Sermons

Summary: Evangelism Is All About Love 1) A love which we have seen 2) A love to which we testify (Sermon adapted from WELS 2007 Evangelism Sunday Materials)

Today is “Evangelism Sunday.” We’ll consider the place evangelism should have in our personal lives and in the life of our congregation. “Here we go again. Time for Pastor to make us feel guilty for not having knocked on doors, or shared Jesus with that co-worker yet.” Did thoughts like that flash through your mind when I announced that our focus would be evangelism? Well evangelism isn’t just about knocking on doors or telling your neighbour about Jesus. Evangelism, says our text, is all about love. A love which we have seen, and, yes, a love to which we testify.

It’s unfortunate that when many people hear the word “evangelize” they think of some quasi-militaristic zeal for Jesus that means forcing others to hear our testimony about him and demanding a personal commitment to the Lord. That’s not biblical evangelism. “Evangelize” is a Greek word that means “share good news.” Evangelism is all about letting people see God’s love for themselves. The Apostle John put it this way in the first part of our text: “7 Dear friends, let us love one another, for love comes from God. Everyone who loves has been born of God and knows God. 8 Whoever does not love does not know God, because God is love. 9 This is how God showed his love among us: He sent his one and only Son into the world that we might live through him. 10 This is love: not that we loved God, but that he loved us and sent his Son as an atoning sacrifice for our sins. 11 Dear friends, since God so loved us, we also ought to love one another. 12 No one has ever seen God; but if we love one another, God lives in us and his love is made complete in us” (1 John 4:7-12).

Did you hear how often the word “love” popped up in that section? John used it thirteen times in six verses! It’s great that John describes God as love but how can that be true? Did John’s newspapers not carry the same headlines as ours about kidnappings and terrorists? Did John never visit a hospital room and see a loved one curled up in pain? If God is so loving, why doesn’t he do something about this mess we call Earth?

First of all let’s get one thing straight. While God created the Earth, we made the mess. It’s our own sin and selfishness; it’s our own greed and callousness that is the cause of heartache and hardships. And even though we made the mess, God did something to clean it up, or at least rescue us from it. John said: “This is love: not that we loved God, but that he loved us and sent his Son as an atoning sacrifice for our sins” (1 John 4:10).
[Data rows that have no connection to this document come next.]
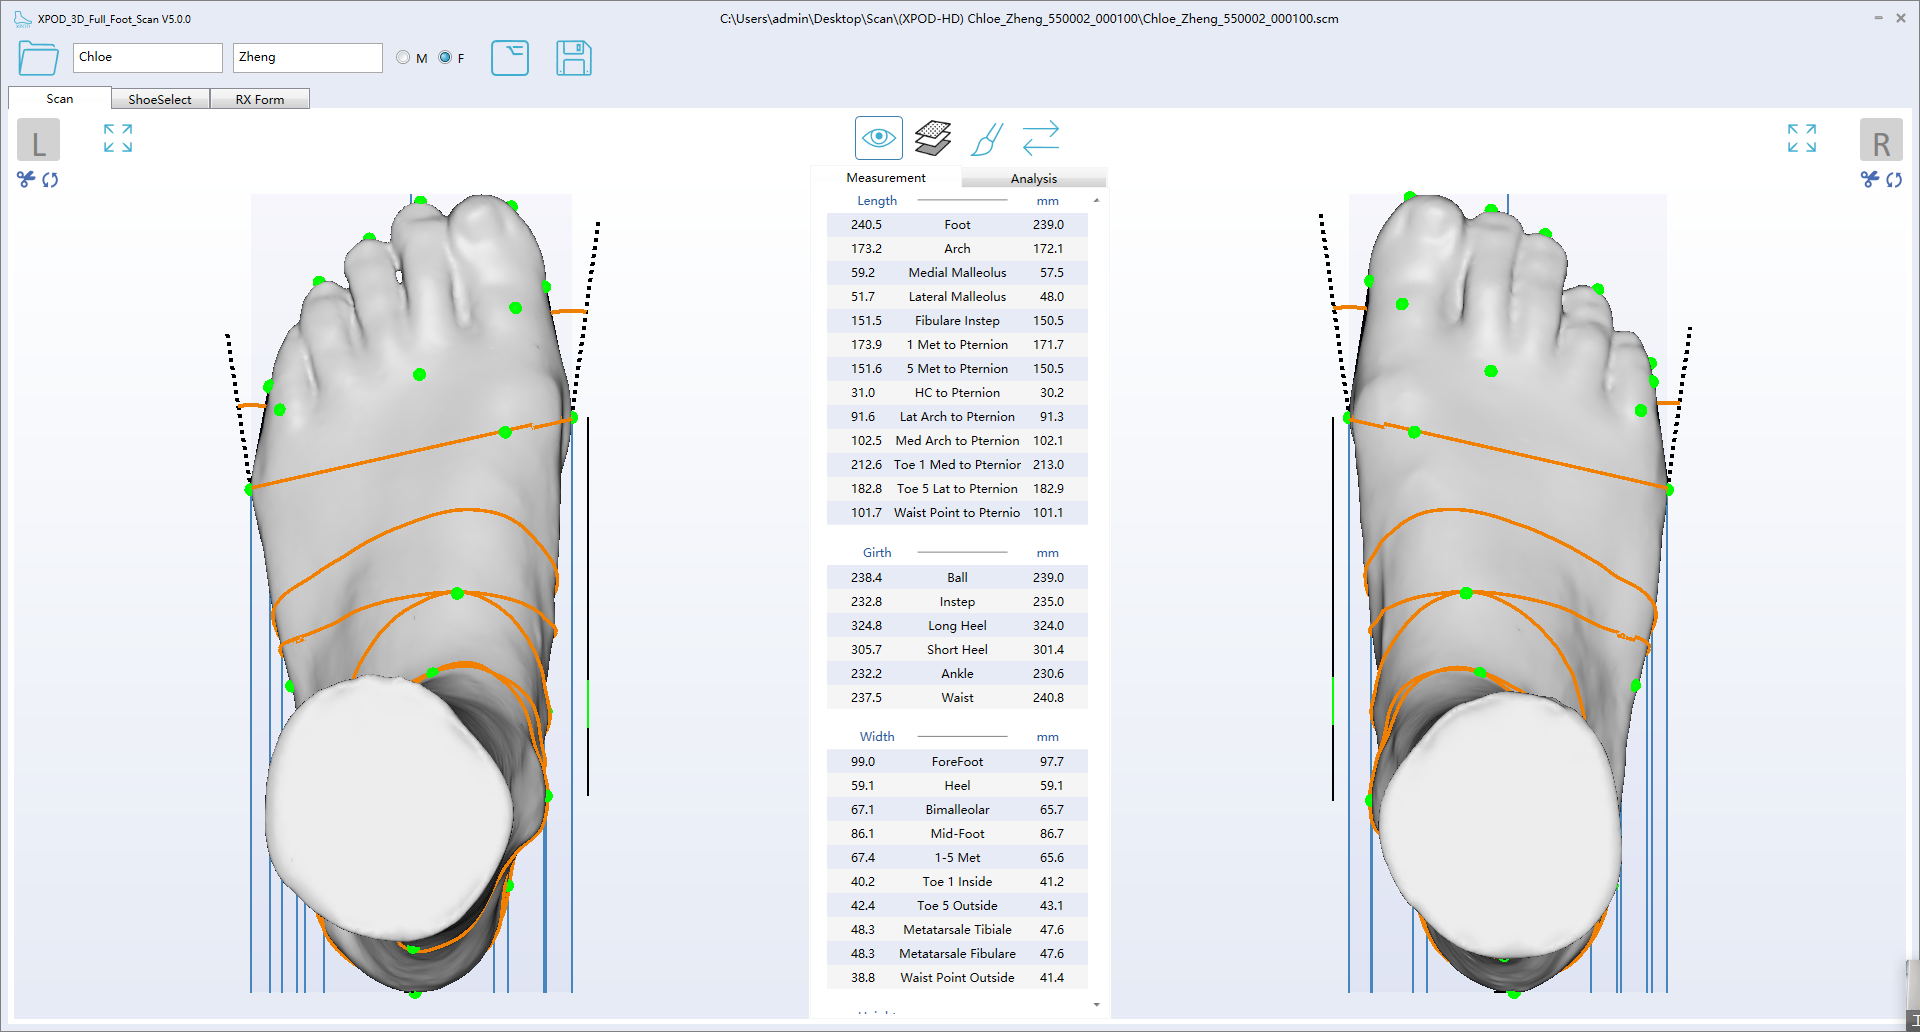Screen dimensions: 1920x1032
Task: Click the rotate refresh icon under right R
Action: coord(1896,180)
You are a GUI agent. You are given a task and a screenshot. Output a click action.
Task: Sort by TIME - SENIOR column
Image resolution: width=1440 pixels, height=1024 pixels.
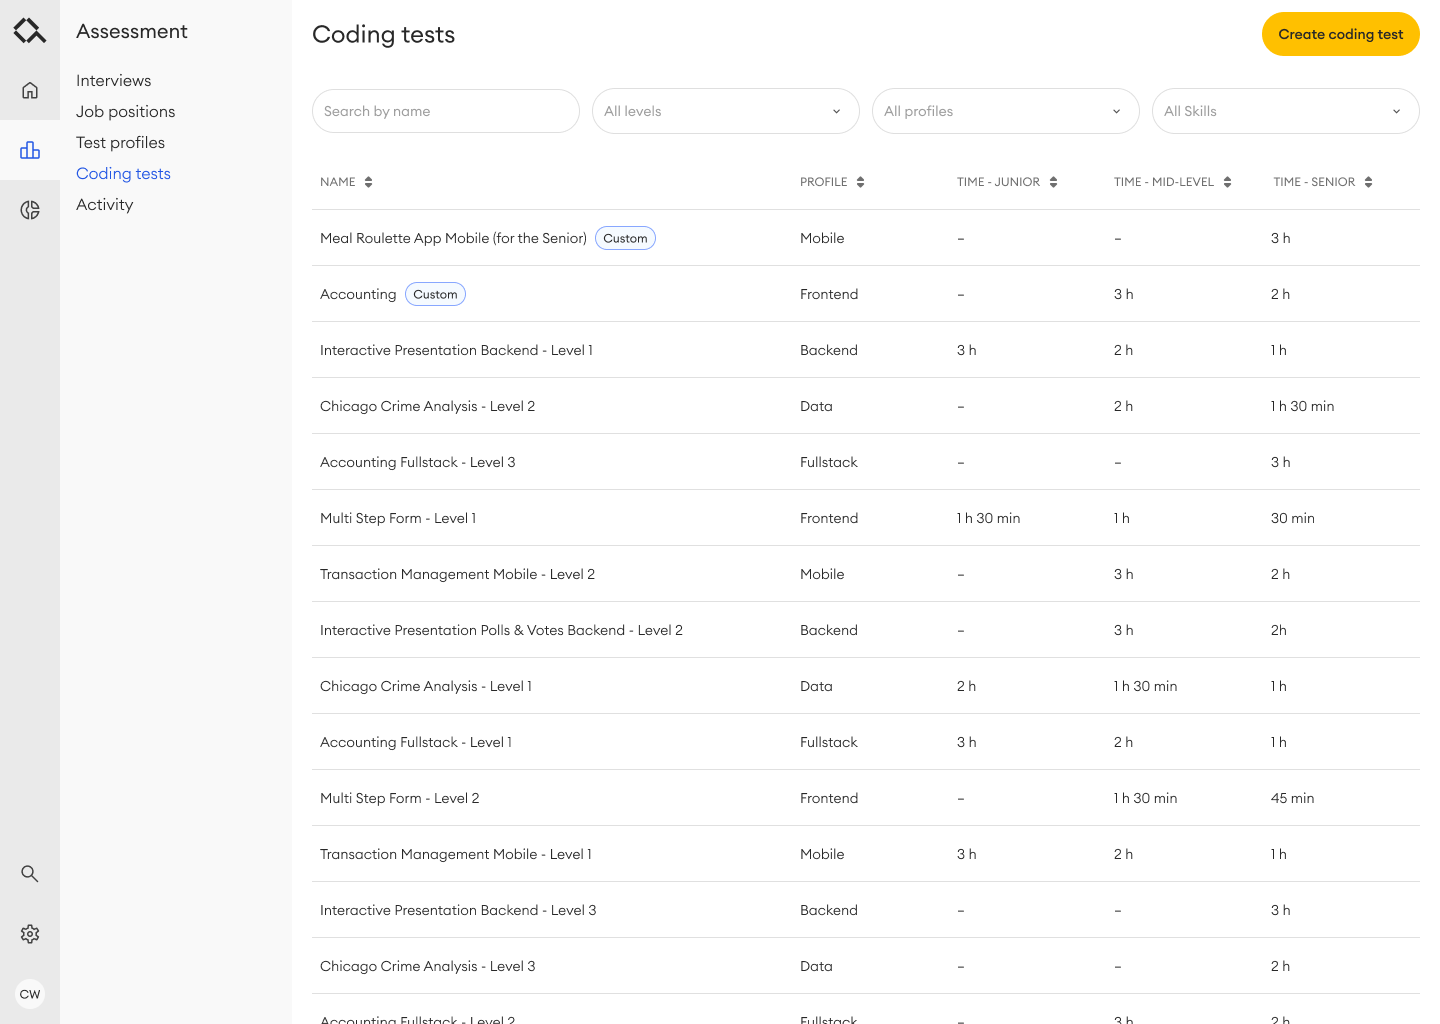click(x=1368, y=182)
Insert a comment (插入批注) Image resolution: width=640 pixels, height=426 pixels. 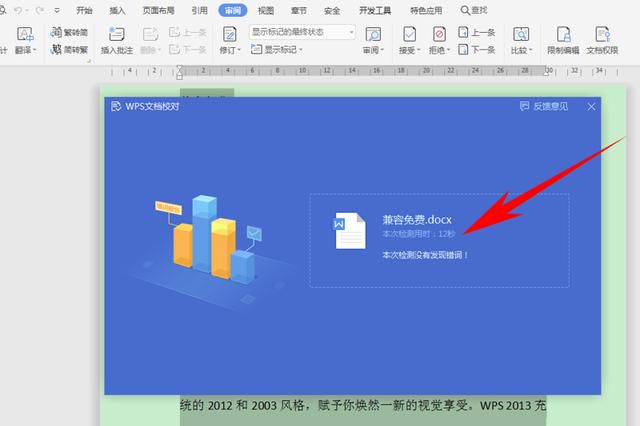coord(117,40)
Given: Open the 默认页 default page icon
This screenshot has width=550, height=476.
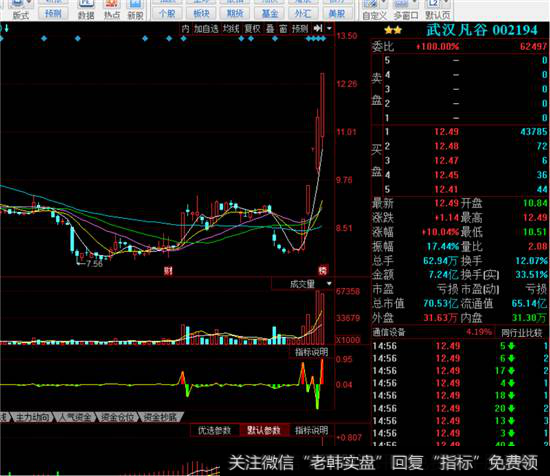Looking at the screenshot, I should coord(437,10).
Do you want to know how big God’s love is for you? Then look at the size of the sacrifice he made to save us. He sent his own son – not to tell us that everything was all right between God and us. Jesus wasn’t a lawyer that came to get us off on a technicality. Jesus came as the sacrificial lamb to make things right. When Mel Gibson’s “The Passion of the Christ” came out a few years ago, there was some concern about how graphically Jesus’ suffering was portrayed. “Too much blood! Too much gore!” some complained. It’s a good thing these people didn’t live in Old Testament times. When you brought a lamb to be sacrificed for your sins, you placed your hands on the head of that animal to signify the transfer of guilt, and then you, not the priest, took the knife in your hands and slit the animal’s throat! You couldn’t complete a sacrifice without getting blood on your hands. That was the point. Sin has left us with blood on our hands. While it should be our own blood from God’s righteous anger coming down on us like a sledgehammer, the blood that covers us is Jesus’ blood because he stepped in and took the blow for us.

Jesus is the only person big enough to step in and absorb the blow for a world of sinners. That’s why John went on to write: “…we have seen and testify that the Father has sent his Son to be the Savior of the world” (1 John 4:14). John could not remain quiet about what Jesus had come to do. For Jesus had not just come to save John from his sins, he had come to save the whole world. But how will the world know about Jesus unless we tell them about this love which we have seen? But John makes it clear that testifying about Jesus means more than talking about him. He wrote: “Dear friends, since God so loved us, we also ought to love one another. 12 No one has ever seen God; but if we love one another, God lives in us and his love is made complete in us” (1 John 4:11, 12).